Learning and Nonlinear Models (L&NLM) – Journal of the Brazilian Neural Network Society, Vol. 8, Iss. 3, pp. 148-156, 2010.
© Sociedade Brasileira de Redes Neurais (SBRN)
148
A SPOKEN WORD BOUNDARIES DETECTION STRATEGY FOR VOICE
COMMAND RECOGNITION
IGOR S. PERETTA, GERSON F. M. LIMA, JOSIMEIRE A. TAVARES, KEIJI YAMANAKA
Computer Engineering Department, Electrical Engineering Faculty,
Federal University of Uberlandia – P.O. Box 593, 38400-902, Uberlandia, MG, BRAZIL
E-mails: iperetta@gmail.com, gersonlima@ieee.org, josycbelo@gmail.com, keiji@ufu.br
Abstract — The use of voice commands as a new way of interaction between man and machine is the subject of several researches in
recent years and has already been produced commercial and freeware applications. However, considering the achieved results, there is
still a great development potential in this area, particularly in Brazilian Portuguese language. This work proposes: 1. an efficient
method of detecting spoken word boundaries from a recorded signal, using Teager Energy Operator and FIR Filter; 2. the use of
wavelet transform and wavelet packet filter bank as a main tool for feature extraction to feed a multi-layer artificial neural network to
recognize a limited vocabulary of voice commands. The system was developed using a dataset of spoken words from 50 speakers,
using normal pronunciation speed and in an environment without any noise control.
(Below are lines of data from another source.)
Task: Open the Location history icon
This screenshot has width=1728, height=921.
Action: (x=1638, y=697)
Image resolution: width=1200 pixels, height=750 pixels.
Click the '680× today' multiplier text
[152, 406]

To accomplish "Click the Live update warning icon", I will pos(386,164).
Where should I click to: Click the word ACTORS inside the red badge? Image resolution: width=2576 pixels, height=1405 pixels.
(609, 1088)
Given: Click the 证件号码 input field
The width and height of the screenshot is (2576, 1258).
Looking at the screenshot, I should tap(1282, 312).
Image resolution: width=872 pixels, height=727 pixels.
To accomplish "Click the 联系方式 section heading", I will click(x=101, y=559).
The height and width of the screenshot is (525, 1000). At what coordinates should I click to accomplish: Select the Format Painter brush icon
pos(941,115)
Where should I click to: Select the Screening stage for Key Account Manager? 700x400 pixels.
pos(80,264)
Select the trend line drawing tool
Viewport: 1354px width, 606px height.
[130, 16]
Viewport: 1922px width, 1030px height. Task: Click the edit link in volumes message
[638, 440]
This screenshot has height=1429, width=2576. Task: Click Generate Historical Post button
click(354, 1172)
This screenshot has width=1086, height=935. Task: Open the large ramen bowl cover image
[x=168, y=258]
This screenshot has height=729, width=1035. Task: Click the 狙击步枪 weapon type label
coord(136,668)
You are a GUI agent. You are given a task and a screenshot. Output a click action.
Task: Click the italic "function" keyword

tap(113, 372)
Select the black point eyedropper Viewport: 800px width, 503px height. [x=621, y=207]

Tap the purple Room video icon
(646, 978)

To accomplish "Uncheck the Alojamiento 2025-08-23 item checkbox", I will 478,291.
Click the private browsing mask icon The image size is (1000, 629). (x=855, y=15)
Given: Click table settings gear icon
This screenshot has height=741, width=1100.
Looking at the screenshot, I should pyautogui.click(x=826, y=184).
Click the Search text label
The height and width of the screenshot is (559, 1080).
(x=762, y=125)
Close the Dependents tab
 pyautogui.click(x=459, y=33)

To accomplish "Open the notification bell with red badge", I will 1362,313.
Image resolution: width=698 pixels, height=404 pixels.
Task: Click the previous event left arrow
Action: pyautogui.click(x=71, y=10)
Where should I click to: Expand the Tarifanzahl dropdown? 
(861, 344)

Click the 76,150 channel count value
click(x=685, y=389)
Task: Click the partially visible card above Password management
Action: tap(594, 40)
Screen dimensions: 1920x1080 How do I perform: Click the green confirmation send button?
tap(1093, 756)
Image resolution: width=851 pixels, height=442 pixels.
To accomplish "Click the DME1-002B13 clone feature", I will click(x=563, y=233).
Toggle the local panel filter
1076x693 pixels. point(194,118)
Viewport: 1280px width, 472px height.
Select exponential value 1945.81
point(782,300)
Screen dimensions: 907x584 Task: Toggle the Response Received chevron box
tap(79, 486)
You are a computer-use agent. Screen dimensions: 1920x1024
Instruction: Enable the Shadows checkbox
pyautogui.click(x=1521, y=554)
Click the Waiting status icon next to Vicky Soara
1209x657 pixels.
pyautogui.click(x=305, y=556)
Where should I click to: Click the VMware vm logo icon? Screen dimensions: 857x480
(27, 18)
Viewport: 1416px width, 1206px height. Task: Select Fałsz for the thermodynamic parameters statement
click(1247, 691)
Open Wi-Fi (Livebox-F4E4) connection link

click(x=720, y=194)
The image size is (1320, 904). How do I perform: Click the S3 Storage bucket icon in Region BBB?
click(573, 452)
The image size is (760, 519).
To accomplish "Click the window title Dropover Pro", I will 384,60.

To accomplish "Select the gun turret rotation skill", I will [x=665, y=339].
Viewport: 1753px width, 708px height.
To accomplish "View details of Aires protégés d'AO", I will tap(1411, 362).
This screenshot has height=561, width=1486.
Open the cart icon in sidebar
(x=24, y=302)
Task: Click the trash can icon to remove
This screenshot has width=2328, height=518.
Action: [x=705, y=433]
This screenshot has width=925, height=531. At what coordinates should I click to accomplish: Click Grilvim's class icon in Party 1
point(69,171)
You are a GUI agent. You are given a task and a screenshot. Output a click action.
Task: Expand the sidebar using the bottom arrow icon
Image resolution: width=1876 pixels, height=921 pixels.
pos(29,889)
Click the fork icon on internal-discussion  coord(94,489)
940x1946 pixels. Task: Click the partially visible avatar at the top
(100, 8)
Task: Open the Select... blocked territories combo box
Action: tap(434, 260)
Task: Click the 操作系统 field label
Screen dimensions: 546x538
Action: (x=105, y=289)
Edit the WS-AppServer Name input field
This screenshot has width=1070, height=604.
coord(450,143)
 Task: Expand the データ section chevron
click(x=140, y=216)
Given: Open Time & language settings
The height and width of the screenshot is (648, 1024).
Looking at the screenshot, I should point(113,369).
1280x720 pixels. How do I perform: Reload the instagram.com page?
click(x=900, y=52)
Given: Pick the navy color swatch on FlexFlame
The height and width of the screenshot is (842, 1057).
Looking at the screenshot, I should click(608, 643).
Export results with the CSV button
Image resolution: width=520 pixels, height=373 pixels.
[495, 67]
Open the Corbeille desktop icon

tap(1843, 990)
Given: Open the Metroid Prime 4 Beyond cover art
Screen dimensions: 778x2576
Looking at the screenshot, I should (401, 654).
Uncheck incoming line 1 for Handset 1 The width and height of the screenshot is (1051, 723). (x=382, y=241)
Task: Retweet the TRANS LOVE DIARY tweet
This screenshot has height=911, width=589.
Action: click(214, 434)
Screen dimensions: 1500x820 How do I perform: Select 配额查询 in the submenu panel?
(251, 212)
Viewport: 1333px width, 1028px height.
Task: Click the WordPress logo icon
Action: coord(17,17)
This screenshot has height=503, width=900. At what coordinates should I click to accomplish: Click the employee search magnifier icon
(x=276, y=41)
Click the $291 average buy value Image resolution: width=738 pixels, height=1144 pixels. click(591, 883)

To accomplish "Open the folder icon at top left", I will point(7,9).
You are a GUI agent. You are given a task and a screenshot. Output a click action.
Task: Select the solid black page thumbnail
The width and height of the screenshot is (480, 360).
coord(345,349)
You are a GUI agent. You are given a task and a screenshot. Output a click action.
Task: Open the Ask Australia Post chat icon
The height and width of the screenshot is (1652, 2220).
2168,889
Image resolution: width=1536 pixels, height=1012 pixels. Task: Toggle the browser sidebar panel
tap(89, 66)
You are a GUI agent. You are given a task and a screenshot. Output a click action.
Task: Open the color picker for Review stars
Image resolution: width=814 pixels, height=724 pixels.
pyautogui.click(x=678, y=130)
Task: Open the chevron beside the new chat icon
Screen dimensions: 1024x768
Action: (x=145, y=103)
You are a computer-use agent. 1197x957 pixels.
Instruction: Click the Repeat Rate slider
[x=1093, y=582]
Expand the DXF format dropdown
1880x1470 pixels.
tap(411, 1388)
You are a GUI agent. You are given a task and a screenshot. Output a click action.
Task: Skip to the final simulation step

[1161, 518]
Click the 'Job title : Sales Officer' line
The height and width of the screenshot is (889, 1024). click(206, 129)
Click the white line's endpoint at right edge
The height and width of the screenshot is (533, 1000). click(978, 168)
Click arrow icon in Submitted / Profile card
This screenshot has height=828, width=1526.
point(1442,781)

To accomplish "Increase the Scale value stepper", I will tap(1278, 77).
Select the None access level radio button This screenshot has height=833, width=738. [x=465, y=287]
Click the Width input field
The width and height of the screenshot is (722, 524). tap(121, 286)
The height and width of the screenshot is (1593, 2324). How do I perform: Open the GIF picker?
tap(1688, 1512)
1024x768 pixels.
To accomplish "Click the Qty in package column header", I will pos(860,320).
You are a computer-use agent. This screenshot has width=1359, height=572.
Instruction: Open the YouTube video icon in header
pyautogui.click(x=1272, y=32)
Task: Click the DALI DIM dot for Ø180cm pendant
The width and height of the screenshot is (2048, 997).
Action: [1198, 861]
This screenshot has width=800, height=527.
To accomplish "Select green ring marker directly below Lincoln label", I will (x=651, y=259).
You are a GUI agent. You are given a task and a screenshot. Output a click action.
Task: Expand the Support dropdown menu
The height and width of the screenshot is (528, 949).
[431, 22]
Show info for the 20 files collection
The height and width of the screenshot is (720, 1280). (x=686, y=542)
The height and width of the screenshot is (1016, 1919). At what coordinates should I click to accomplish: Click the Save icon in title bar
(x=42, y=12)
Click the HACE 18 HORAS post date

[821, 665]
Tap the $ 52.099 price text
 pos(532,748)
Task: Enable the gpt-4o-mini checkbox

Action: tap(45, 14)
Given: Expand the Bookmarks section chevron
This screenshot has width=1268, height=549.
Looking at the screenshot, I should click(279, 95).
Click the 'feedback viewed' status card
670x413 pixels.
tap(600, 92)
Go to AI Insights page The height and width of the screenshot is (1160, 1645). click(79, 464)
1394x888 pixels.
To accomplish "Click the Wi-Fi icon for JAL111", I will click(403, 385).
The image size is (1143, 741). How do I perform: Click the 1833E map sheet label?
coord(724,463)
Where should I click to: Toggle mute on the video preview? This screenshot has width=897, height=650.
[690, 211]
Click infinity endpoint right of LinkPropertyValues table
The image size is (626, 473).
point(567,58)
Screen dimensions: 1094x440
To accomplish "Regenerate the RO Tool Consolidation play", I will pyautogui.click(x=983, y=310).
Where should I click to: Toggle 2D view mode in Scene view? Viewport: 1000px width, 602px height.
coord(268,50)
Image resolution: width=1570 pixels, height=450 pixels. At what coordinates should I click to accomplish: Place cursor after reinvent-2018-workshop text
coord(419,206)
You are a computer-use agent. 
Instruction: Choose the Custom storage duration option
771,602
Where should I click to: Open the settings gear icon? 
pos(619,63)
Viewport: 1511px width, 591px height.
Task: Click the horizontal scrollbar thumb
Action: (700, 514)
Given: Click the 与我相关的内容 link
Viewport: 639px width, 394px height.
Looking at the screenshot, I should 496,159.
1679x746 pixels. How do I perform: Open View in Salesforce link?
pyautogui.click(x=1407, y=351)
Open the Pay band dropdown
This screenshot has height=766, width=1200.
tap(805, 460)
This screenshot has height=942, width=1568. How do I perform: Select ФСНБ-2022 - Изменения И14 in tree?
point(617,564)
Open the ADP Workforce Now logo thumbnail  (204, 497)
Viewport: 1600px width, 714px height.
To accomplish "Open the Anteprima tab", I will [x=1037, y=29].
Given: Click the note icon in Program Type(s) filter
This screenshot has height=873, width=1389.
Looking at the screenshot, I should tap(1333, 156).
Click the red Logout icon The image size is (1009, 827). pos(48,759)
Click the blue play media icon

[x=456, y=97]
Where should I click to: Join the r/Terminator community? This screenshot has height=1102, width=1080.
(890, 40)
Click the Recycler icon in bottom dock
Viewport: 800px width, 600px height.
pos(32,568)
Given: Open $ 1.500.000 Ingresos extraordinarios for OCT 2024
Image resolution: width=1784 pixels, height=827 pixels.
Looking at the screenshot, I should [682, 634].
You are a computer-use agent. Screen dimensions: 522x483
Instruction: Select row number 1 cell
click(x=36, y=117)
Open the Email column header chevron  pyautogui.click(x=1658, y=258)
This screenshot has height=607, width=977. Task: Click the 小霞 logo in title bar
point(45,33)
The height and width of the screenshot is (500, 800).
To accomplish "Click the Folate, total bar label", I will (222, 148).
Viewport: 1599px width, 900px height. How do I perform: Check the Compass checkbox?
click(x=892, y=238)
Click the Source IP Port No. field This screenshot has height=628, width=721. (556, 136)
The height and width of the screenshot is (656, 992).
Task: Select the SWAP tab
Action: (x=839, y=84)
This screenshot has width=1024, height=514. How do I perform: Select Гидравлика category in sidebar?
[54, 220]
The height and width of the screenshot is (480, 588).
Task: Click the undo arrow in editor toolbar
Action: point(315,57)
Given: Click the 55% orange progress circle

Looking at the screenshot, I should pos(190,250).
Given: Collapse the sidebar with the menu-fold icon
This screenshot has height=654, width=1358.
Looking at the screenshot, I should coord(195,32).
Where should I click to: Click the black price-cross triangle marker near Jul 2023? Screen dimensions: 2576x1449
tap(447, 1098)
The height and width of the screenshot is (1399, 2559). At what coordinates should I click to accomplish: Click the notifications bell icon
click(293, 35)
Tests with the system show a very good
classification rate and noise robustness.
Keywords — Voice command recognition, spoken word boundaries detection, teager energy operator, discrete wavelet transform,
wavelet packet filter bank, artificial neural network.
1. Introduction
The speech recognition and voice command recognition are an extensive area of research with many possible applications in our daily
lives, while they could simplify many everyday tasks, enable new forms of human-computer interaction, generate innovative controls
to the development of expanded reality, or even support the inclusion of disabled people with severe restrictions of movement.
However, after many years of world-wide researches, there is not still an ultimate application.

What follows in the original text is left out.